Rain and wind are damaging standing crops.
By NANCY TULLIS
VINDICATOR SALEM BUREAU
LISBON -- Area farmers are battling the elements as they attempt to harvest remaining corn and soybean crops.
"There are just going to be some soybeans that just won't make it," said Ernie Oelker, Ohio State University Extension agent for Columbiana County. "Anything out there that hasn't matured yet isn't going to."
Oelker said rain and wind are damaging remaining standing corn and soybean crops. There have been snow flurries in some areas of the Mahoning Valley, and that tells farmers they need to harvest quickly, he said.
Planting delayed
Before recent rain the past two weeks, the harvest was already behind schedule because of rain earlier this year. Spring and summer rainfall and flooding delayed planting.
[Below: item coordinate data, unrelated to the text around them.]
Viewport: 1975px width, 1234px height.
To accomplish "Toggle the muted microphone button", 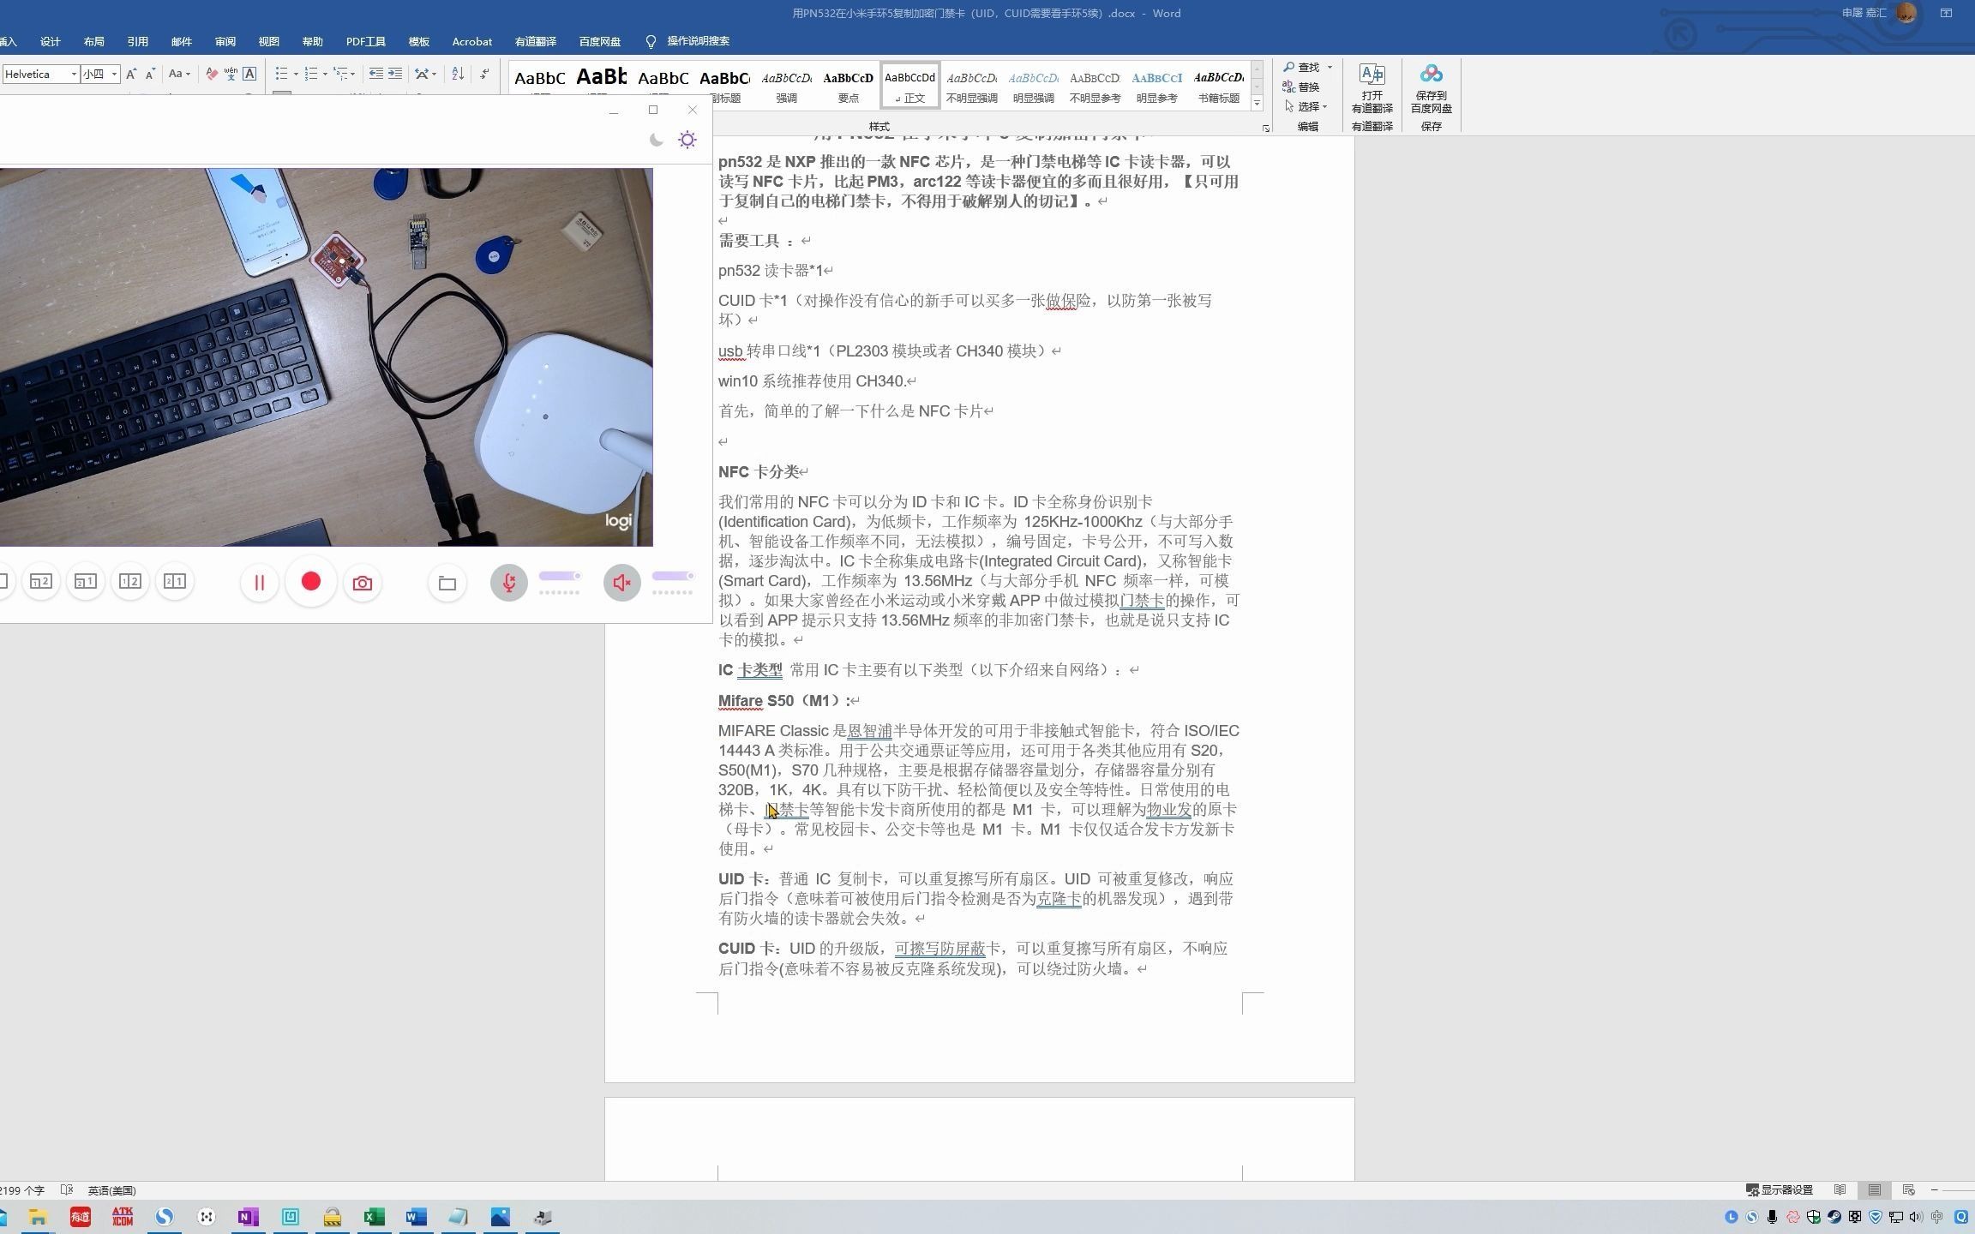I will click(x=508, y=584).
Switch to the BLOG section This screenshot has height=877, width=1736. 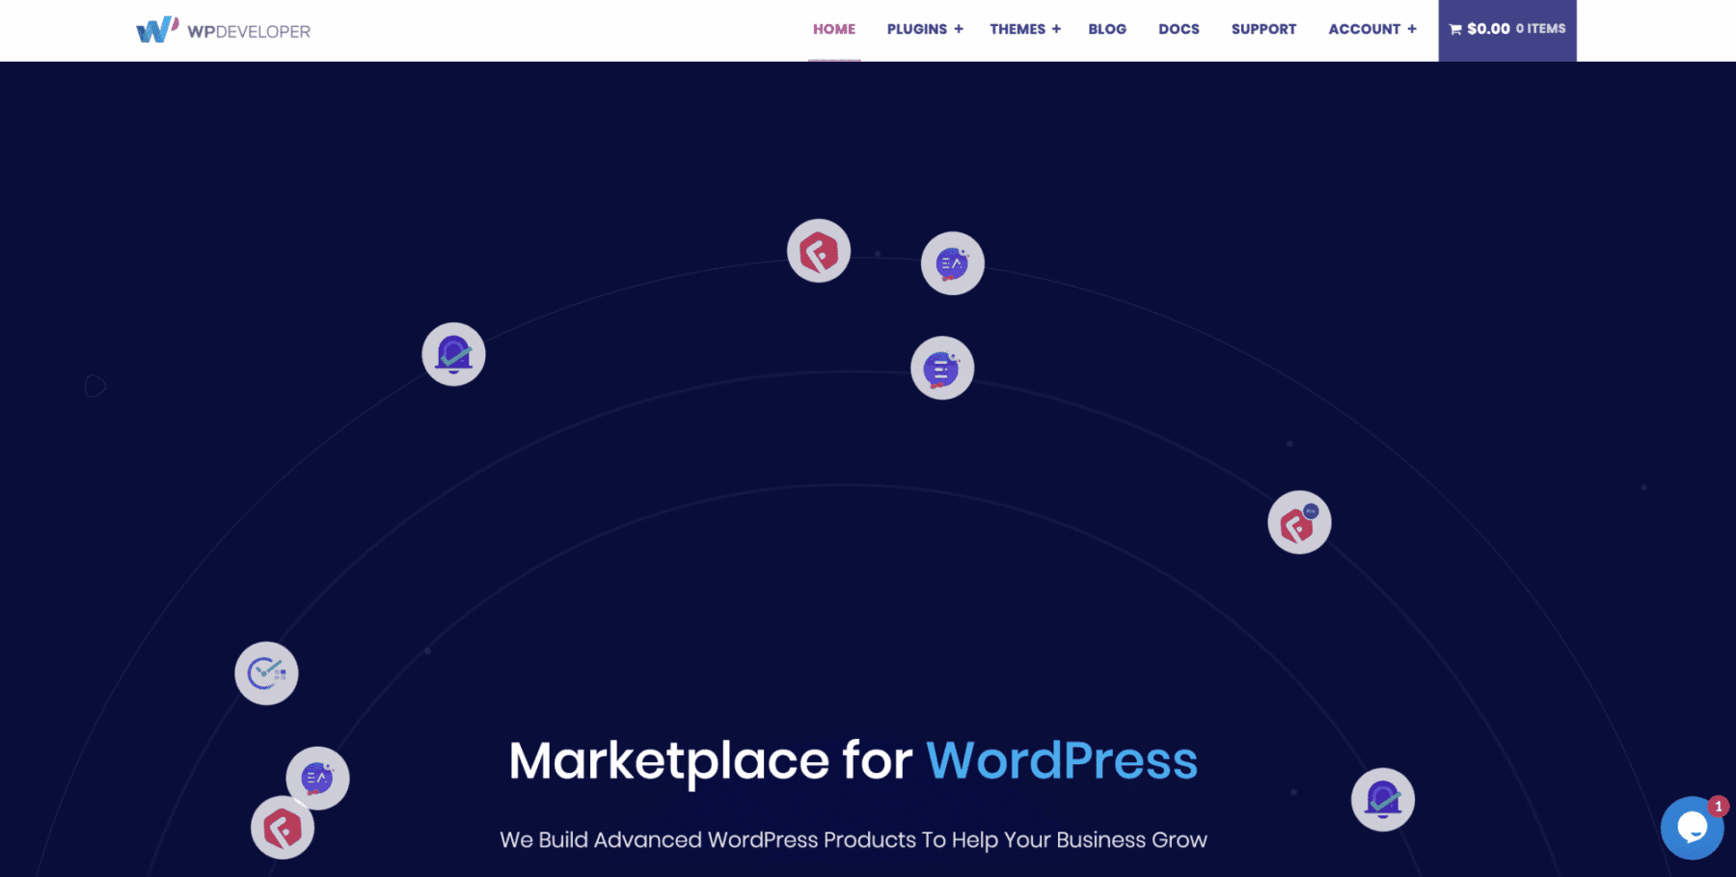coord(1107,29)
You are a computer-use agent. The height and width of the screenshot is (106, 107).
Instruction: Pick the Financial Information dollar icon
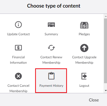(x=18, y=48)
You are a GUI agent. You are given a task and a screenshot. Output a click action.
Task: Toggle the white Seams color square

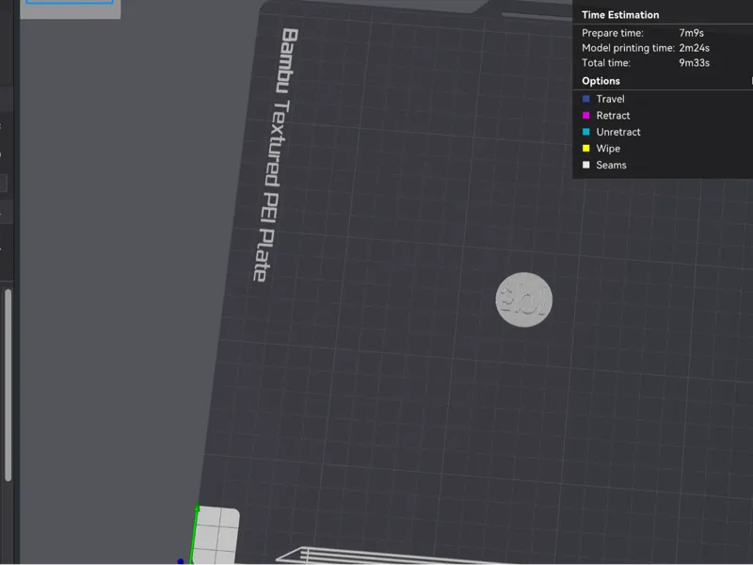pyautogui.click(x=585, y=165)
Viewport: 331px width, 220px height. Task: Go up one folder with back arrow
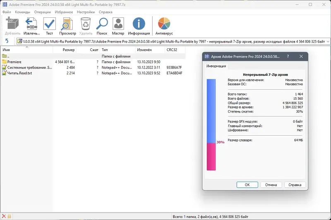[x=7, y=41]
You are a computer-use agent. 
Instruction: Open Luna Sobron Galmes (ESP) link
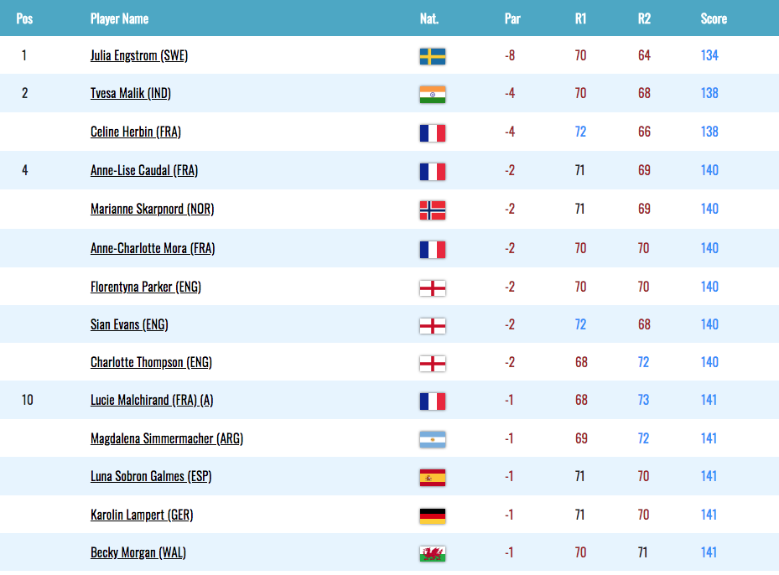151,477
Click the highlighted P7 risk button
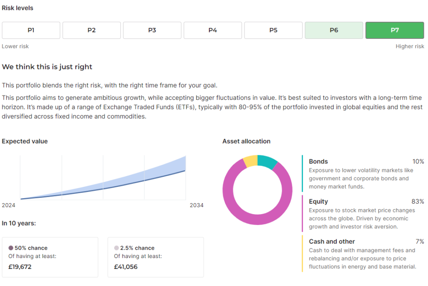Screen dimensions: 428x286 coord(395,30)
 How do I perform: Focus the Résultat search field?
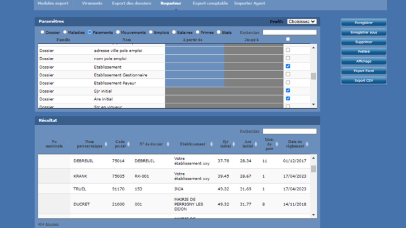point(289,131)
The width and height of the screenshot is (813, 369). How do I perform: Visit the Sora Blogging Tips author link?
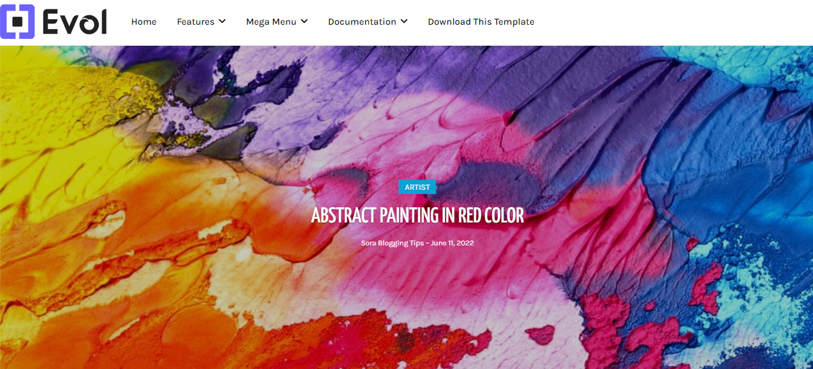click(392, 243)
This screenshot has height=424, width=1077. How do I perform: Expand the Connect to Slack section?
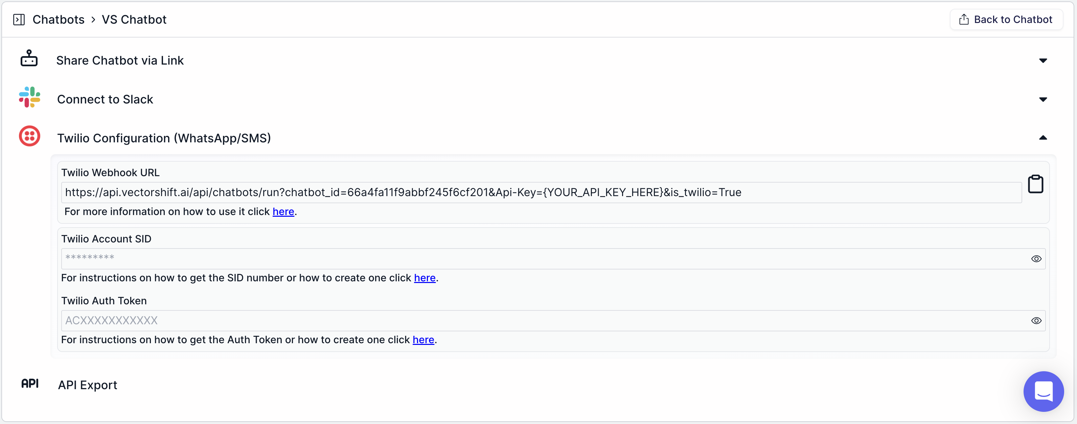(x=1043, y=99)
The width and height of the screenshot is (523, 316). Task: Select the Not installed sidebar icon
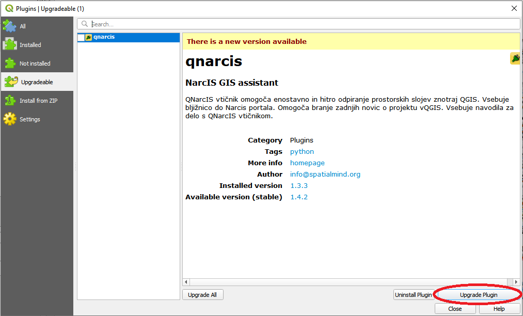(9, 63)
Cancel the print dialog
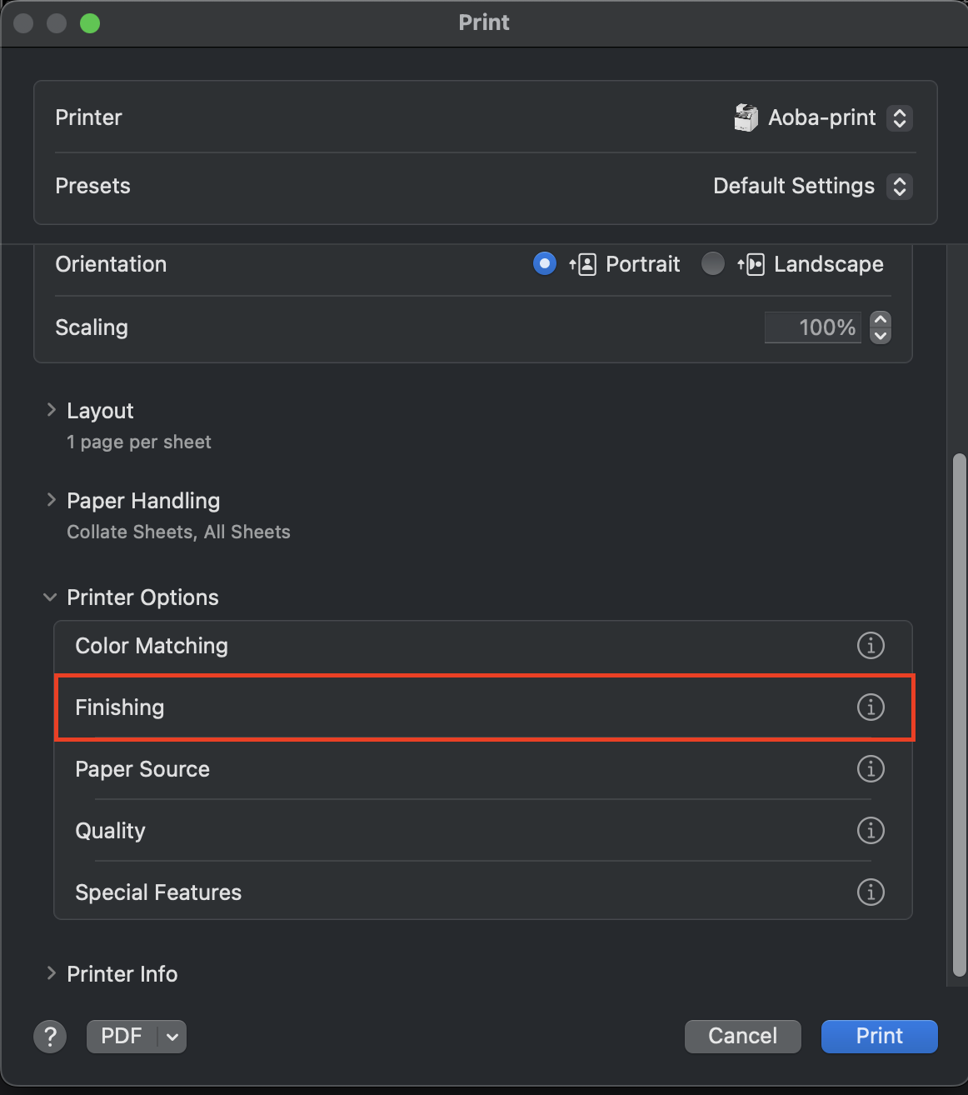The height and width of the screenshot is (1095, 968). (742, 1036)
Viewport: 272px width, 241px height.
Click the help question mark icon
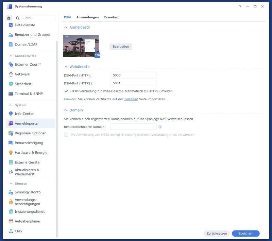click(240, 6)
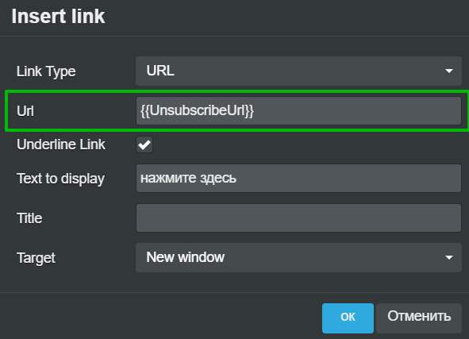Open the Target combo box

pyautogui.click(x=298, y=257)
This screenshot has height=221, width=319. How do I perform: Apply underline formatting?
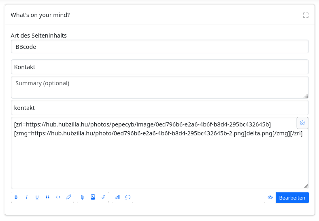coord(37,197)
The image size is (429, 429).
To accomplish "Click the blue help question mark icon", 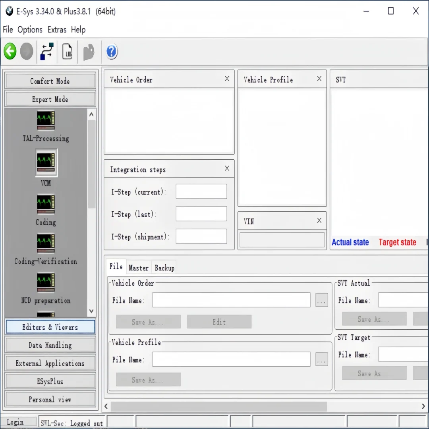I will point(112,51).
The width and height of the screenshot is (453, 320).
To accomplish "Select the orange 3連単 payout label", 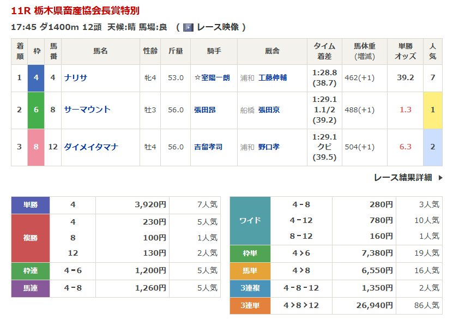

Oelker said farmers who use the no-till method of farming -- planting without plowing -- are having an easier time harvesting. In plowed fields, harvesting is next to impossible because there is mud and standing water. Heavy farm machinery, pickup trucks and other vehicles will sink quickly in plowed fields, he said.
"I was in a field the other day and about half of the corn crop was knocked down, and not all from wildlife," Oelker added. "We've had a lot of wind and in soft ground that will knock corn right over."
Oelker said sometimes farmers can salvage an immature soybean crop by chopping it and mixing it with corn silage, but the plants have to have a lot of leaves and most of the soybean plants still in the field already have dropped leaves.
Ideally, farmers leave corn and soybeans in the field until the plants dry out, harvesting them when the cornstalks are brown and soybean leaves have dropped, Oelker said.
They can then pick the soybeans and corn because the beans and shelled corn are dry.
With all the rainfall the past few months, however, the farmers haven't been able to harvest the crops, and the soybeans and corn have not dried well.
Extra work
If farmers can get to the soybean crop, they have often had to have them dried mechanically, which means an extra step in the harvesting process and an additional expense.
He said farmers need to harvest remaining crops as soon as possible because the longer the crops are in the field the more chance there is that the plants will begin to rot.
Area farmers grow corn and soybeans to process into livestock feed in various forms. Tons of soybeans are sold each year to agriculture cooperatives who then sell to soybean buyers nationwide and around the world, Oelker added.